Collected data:
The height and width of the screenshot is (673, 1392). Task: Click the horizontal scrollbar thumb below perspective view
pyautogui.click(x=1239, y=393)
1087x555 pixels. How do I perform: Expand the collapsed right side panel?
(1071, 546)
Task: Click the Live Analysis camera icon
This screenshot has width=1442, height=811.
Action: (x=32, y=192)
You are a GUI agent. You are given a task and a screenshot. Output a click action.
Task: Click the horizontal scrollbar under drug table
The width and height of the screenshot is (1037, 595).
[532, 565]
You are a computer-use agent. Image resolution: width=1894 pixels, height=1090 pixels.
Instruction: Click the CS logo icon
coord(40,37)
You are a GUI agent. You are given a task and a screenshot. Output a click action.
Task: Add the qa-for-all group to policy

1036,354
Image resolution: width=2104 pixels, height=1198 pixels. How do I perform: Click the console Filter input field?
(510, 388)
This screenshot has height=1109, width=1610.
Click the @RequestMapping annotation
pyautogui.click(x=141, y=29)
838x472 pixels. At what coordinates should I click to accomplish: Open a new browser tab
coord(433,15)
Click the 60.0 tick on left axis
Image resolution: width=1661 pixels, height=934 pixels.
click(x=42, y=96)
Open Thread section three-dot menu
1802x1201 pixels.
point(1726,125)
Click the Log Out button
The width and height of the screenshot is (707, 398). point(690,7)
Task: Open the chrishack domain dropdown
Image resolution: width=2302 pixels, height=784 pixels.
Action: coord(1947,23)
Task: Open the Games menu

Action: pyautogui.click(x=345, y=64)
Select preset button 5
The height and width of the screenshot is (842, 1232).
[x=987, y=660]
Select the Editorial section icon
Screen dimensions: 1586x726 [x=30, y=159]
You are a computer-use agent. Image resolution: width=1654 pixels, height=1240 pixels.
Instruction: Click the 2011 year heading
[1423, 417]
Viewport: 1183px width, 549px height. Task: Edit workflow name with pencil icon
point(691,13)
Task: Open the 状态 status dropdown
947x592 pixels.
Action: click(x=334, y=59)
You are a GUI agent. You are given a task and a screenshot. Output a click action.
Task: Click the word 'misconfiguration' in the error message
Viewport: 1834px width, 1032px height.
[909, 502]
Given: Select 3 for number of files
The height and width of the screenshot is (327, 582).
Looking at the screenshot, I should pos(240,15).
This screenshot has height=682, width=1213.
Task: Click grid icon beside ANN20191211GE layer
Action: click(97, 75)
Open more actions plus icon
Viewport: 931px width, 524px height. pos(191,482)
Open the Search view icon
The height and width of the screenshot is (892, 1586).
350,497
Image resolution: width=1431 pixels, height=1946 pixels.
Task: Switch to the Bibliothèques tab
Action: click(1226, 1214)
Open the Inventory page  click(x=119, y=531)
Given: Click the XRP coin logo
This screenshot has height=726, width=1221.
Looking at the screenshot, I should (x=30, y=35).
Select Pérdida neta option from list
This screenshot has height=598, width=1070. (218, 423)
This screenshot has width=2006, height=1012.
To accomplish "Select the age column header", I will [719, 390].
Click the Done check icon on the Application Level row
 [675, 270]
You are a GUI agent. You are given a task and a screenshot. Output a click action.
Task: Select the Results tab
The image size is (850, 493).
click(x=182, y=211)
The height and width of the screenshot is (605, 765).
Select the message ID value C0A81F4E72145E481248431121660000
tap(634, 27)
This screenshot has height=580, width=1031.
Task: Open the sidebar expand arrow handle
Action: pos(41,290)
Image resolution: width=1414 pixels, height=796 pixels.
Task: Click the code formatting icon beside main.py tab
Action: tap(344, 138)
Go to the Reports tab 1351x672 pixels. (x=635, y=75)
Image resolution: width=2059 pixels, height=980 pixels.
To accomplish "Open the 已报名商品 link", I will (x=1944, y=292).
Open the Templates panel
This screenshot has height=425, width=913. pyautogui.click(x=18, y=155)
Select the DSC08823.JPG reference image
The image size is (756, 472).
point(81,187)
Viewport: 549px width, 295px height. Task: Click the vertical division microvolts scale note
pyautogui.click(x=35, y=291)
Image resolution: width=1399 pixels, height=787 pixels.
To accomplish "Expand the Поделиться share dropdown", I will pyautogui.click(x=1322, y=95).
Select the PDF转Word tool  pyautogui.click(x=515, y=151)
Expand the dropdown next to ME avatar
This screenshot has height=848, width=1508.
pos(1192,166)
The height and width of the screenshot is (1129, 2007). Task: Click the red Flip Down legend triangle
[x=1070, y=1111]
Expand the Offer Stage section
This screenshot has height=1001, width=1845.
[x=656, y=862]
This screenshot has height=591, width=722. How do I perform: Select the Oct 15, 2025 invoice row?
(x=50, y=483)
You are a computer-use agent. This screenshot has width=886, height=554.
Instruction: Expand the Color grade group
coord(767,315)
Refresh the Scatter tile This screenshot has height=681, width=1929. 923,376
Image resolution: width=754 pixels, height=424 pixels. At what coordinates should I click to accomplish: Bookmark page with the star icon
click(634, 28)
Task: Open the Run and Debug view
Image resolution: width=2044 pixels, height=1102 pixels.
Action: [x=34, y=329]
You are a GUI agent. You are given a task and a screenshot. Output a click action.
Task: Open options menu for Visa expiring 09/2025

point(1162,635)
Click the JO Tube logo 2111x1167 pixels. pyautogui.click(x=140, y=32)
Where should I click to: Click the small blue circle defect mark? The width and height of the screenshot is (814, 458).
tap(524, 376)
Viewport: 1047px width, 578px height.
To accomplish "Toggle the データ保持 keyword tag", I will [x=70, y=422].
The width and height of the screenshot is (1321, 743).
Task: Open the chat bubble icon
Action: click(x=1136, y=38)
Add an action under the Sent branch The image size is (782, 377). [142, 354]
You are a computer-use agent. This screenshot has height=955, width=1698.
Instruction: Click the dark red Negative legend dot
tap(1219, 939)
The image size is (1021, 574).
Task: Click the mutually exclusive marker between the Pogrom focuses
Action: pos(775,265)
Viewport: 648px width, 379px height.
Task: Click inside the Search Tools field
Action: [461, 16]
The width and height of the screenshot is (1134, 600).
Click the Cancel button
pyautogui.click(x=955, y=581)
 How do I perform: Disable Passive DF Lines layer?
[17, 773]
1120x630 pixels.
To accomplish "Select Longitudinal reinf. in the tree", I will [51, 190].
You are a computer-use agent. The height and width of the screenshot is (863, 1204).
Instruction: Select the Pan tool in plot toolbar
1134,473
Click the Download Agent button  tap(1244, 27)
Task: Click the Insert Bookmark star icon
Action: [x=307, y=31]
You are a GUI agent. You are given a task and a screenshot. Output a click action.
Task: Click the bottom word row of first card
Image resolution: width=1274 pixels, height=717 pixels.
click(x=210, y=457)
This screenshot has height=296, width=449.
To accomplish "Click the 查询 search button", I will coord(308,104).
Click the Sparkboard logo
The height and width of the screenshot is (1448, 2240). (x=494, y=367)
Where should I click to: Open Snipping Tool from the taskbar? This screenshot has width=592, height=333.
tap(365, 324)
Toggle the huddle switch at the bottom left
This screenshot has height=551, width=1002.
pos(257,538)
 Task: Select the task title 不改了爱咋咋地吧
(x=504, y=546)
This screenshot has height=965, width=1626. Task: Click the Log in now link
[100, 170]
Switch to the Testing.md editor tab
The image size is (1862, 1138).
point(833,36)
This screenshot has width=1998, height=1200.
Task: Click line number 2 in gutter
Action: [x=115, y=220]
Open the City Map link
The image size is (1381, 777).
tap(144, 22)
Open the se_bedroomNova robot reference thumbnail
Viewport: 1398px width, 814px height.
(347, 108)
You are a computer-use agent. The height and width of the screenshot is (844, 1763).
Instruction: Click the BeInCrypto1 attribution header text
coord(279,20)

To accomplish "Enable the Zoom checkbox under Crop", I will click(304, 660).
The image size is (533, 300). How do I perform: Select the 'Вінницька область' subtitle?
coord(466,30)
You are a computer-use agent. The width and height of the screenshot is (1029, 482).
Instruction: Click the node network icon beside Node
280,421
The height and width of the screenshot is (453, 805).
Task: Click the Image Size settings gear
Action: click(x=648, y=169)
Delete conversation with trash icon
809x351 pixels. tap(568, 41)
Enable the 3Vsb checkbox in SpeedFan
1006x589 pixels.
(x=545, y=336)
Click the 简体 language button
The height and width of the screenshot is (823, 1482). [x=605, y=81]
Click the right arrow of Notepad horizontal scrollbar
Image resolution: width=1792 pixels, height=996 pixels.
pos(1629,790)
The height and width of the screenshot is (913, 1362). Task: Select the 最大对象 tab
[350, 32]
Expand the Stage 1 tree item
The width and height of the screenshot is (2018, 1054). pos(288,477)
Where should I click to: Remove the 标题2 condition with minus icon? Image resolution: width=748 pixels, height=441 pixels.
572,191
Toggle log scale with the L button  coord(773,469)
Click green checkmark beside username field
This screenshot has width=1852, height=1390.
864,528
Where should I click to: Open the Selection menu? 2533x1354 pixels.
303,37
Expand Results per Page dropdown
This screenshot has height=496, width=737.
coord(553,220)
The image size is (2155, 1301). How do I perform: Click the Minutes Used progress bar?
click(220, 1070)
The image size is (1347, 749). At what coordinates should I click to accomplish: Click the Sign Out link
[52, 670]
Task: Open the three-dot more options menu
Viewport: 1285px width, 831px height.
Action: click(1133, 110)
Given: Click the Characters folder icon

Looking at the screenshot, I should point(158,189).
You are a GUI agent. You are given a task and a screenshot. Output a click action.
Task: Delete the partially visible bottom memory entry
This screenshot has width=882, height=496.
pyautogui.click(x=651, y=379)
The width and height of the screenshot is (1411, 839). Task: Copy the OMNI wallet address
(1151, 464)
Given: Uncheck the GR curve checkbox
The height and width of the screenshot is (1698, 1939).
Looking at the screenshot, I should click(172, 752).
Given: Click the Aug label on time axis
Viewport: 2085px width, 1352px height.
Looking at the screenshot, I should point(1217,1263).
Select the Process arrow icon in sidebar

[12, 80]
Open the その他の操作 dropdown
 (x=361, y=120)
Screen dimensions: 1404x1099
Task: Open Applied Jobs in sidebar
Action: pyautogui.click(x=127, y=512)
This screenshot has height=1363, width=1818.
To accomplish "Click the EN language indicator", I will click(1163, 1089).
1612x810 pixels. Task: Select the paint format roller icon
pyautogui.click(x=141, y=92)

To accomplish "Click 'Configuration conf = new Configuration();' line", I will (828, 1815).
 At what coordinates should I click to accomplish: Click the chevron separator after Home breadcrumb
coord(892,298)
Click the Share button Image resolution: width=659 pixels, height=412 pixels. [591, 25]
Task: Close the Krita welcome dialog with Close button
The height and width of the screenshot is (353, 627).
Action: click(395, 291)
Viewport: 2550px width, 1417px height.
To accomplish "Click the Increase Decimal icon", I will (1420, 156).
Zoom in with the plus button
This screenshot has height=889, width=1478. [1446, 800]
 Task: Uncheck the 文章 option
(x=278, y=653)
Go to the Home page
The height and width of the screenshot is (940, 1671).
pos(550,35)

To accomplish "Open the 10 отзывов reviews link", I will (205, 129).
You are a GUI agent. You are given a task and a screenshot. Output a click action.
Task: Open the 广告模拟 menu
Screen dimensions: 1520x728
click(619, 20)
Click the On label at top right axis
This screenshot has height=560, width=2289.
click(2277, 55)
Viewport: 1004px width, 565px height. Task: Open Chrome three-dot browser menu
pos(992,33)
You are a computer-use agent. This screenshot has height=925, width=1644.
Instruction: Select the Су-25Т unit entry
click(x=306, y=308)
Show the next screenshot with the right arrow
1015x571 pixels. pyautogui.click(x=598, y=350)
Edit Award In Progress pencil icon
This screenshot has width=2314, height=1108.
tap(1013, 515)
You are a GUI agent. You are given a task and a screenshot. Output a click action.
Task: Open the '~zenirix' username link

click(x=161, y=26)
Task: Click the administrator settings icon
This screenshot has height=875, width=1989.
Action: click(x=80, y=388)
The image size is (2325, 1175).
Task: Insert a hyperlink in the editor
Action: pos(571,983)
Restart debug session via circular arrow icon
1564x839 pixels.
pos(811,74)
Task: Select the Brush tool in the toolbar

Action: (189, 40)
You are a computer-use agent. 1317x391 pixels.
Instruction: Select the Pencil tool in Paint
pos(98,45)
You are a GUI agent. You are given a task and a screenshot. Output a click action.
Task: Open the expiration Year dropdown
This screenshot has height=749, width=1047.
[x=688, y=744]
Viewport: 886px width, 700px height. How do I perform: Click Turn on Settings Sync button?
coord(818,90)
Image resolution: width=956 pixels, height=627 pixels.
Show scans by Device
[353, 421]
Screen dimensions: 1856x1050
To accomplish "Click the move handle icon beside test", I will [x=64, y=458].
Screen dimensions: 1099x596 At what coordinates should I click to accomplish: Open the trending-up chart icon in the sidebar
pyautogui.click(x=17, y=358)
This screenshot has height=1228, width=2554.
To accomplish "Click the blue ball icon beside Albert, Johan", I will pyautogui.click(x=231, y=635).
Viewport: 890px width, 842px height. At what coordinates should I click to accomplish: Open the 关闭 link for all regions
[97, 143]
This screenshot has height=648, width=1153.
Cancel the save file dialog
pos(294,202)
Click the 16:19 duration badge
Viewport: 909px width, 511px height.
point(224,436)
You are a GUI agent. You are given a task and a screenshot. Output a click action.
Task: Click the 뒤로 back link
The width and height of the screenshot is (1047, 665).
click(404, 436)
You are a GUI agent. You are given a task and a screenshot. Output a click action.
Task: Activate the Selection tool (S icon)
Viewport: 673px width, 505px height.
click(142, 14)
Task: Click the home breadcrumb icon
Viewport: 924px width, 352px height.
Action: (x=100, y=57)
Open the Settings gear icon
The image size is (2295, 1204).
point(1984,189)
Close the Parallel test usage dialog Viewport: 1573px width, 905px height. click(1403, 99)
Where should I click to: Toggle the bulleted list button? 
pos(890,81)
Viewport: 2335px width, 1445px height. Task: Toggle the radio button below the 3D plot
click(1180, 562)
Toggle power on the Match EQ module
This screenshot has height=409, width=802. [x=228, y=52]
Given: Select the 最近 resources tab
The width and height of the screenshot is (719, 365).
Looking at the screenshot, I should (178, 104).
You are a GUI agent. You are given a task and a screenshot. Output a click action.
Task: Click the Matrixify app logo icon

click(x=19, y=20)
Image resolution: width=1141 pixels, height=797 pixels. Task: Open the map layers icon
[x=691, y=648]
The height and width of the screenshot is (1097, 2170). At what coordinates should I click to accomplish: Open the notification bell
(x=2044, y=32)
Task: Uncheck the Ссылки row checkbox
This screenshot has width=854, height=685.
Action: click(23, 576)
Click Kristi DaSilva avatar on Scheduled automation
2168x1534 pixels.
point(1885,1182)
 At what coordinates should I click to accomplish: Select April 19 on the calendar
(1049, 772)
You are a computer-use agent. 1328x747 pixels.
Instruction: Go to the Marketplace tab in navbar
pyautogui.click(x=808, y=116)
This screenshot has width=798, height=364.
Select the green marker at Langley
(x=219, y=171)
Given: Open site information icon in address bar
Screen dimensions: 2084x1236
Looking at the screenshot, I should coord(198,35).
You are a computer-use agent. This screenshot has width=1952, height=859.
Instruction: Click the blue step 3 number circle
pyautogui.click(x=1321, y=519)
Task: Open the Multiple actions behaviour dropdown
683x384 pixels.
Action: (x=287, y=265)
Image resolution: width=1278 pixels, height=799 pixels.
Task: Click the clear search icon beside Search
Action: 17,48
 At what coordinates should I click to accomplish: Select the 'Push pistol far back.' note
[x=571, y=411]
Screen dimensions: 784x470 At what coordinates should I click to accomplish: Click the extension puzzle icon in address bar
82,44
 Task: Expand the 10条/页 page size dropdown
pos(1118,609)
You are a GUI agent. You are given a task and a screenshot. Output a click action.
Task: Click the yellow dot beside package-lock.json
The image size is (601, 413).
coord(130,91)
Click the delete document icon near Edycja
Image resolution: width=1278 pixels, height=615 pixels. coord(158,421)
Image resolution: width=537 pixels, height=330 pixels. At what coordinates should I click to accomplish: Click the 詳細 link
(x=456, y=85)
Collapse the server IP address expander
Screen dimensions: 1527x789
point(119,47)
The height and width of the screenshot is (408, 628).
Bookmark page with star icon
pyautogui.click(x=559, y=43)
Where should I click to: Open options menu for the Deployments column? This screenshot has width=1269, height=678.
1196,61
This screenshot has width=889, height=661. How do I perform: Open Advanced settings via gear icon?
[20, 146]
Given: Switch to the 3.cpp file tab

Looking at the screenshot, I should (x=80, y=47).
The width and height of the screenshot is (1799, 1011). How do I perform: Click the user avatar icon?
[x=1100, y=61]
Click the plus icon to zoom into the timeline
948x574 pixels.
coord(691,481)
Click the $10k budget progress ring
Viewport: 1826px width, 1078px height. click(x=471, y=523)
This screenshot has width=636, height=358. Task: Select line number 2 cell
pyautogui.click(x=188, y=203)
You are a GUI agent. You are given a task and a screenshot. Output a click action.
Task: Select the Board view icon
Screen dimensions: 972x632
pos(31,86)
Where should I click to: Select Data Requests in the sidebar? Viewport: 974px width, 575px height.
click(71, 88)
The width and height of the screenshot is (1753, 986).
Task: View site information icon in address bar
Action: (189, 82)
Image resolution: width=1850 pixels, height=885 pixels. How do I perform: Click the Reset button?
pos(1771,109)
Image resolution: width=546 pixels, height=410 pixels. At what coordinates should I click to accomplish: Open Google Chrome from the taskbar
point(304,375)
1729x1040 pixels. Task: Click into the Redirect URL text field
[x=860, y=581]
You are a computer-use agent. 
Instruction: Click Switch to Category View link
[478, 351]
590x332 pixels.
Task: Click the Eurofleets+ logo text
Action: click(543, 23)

[Exercise brief] Counting the lines above that hold "under", reply with the number and no other words.

[Answer space] 3